The movie takes place in New York in the 1920s and 1930s, where Irish and Jewish gangsters battled the Italians for the rackets. Most of their intrigues were played out in public, in flashy settings like the Cotton Club, a Harlem nightclub that featured the nation's most talented black entertainers on stage -- playing before an all-white audience. By telling us two love stories, Coppola shows us both sides of that racial divide. He begins by introducing Dixie Dwyer (Richard Gere), a good-looking young musician who saves the life of a gangster and is immediately recruited into the hood's inner circle. There he meets the gangster's teenage girlfriend (Diane Lane), and they immediately fall in love -- but secretly, because they'll live longer that way. Then we meet Sandman Williams (Gregory Hines), a black tap dancer who dreams of appearing at the Cotton Club, and falls in love with a member of the chorus line (Lonette McKee), a mulatto who talks about her secret life among people who think she is white.

The two love stories are developed against a background of a lot of very good jazz, some great dancing, sharply etched character studies of the gang bosses, and a couple of unexpected bursts of violence that remind us, in their sudden explosion, of moments in Coppola's Godfather films.
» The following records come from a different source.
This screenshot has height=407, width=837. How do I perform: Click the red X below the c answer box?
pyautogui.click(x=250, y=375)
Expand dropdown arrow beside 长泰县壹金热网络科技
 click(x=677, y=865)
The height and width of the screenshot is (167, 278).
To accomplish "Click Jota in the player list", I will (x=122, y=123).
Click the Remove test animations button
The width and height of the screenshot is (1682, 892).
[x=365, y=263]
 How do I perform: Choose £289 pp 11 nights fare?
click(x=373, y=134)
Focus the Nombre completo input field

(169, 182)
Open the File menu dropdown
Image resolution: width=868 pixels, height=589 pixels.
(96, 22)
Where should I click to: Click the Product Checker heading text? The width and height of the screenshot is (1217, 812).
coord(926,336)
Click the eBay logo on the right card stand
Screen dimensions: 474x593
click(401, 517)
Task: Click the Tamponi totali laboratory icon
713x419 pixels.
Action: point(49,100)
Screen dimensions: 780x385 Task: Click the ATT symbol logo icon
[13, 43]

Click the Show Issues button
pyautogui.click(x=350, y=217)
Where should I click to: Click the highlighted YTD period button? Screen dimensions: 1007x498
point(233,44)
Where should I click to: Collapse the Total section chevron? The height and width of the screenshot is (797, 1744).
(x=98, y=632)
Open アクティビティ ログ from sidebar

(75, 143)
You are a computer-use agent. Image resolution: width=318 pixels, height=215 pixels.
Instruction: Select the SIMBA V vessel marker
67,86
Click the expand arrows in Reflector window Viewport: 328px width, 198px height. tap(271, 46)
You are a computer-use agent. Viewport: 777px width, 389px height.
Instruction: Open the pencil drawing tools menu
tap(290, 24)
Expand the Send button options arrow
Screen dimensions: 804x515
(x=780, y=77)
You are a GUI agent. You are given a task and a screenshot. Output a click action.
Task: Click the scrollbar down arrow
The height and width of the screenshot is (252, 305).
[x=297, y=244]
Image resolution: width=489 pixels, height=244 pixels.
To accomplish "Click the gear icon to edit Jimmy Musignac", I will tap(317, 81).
Indeed, there's a lot of "The Godfather" in "The Cotton Club," especially in the movie's almost elegiac sadness: We get the feeling of time passing, and personal histories being written, and some people breaking free and other people dying or surrendering to hopelessness.

There's another reminder of The Godfather movies, and that's in the brilliant, in-depth casting. There's not an uninteresting face or a boring performance in this movie, but two supporting characters really stand out: Bob Hoskins, as a crooked club owner named Madden, and Fred Gwynne, as a towering hulk named Frenchy. They are friends. They also are criminal associates. Hoskins is a bantamweight filled with hostility; Gwynne is a giant with a deep voice and glowering eyes. After Gwynne is kidnapped and Hoskins pays the ransom, the scene between the two of them begins as a routine confrontation and unfolds into something surprisingly funny and touching.

Coppola has a way, in this film, of telling all the different stories without giving us the impression he's jumping around a lot. Maybe the music helps. It gives the movie a continuity and an underlying rhythm that makes all of the characters' lives into steps in a sad ballet. We like some of the characters, but we don't have much respect for them, and the movie doesn't bother with clear distinctions between good and evil. "The Cotton Club" is a somewhat cynical movie about a very cynical time, and along with the music and the romance there is racism, cruelty, betrayal, and stunning violence. Romance with a cutting edge.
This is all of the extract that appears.